Spotlight on teen depression and suicide

Teenage Suicide Prevention Week runs from February 21 to February 28.

Teenage Suicide Prevention Week was marked from February 21 to February 28.

According to the South African Depression and Anxiety Group (SADAG), teenage suicide is becoming more common every year in South Africa.

“In South Africa, 9% of all teen deaths are caused by suicide. The fastest growing age is young people under 35, specifically female suicides which peak between 15 to 19 years,” said SADAG in a press statement last week.

SADAG answers the national toll-free Suicide Crisis Line, which takes calls from teens who are calling for themselves or on behalf of a friend.

Zane Wilson, founder of SADAG, said: “It is not hard to see why serious depression and suicide are connected. Depression involves a long lasting sad mood that doesn’t let up and a loss of pleasure in things you once enjoyed. It involves thoughts about death, negative thoughts about oneself, a sense of worthlessness.

“We get calls ranging from a teen girl of 15 who has been constantly abused by her stepfather, a boy who has lost his elder brother due to gang violence and a child of 12 whose mother has recently died of AIDS. Sometimes they feel there is nothing to look forward to or that life would be less painful if they were to end it.”

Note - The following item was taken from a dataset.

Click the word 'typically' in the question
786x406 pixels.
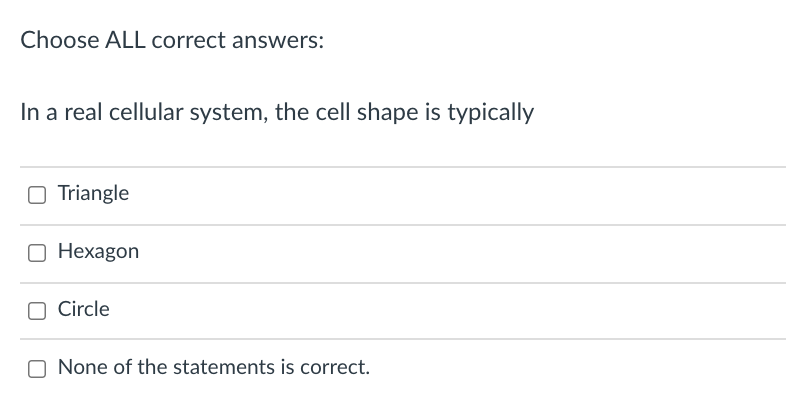pos(491,113)
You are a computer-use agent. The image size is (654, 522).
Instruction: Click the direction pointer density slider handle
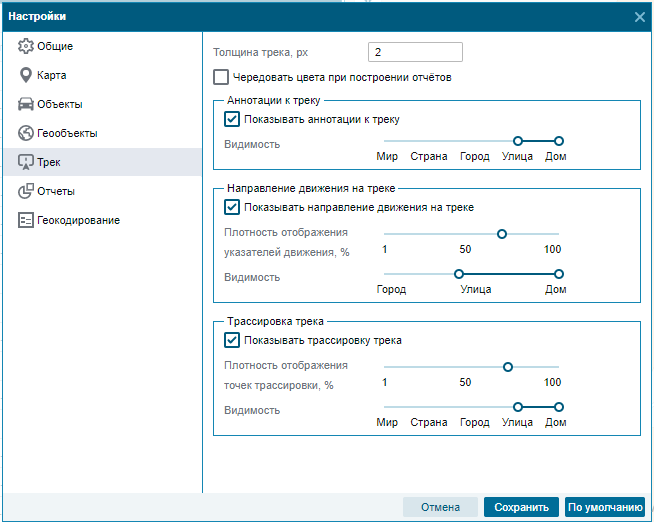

Skilled counsellors support the crisis line and encourage teens to get professional help, to talk to an adult they trust, to go to a doctor, or talk to a church leader.

“The fact that huge numbers of young people still take their own lives spurs on our teachers, educators, police, clinics, churches, NGOs, community based organisations, youth and support groups to even greater efforts to halt this increase. Mental health matters. It should matter to all of us,” said Mr Wilson.

“In some cases, suicidal teenagers may hint that they will not be around much longer, saying goodbyes or speaking as if they intend ‘going away’. They may give away personal possessions or make attempts to ‘put their affairs in order’,” says Mark de la Ray, a psychologist practising at Akeso Kenilworth Adolescents/Young Adults (KAYA) and Akeso Kenilworth mental health facilities, in Claremont.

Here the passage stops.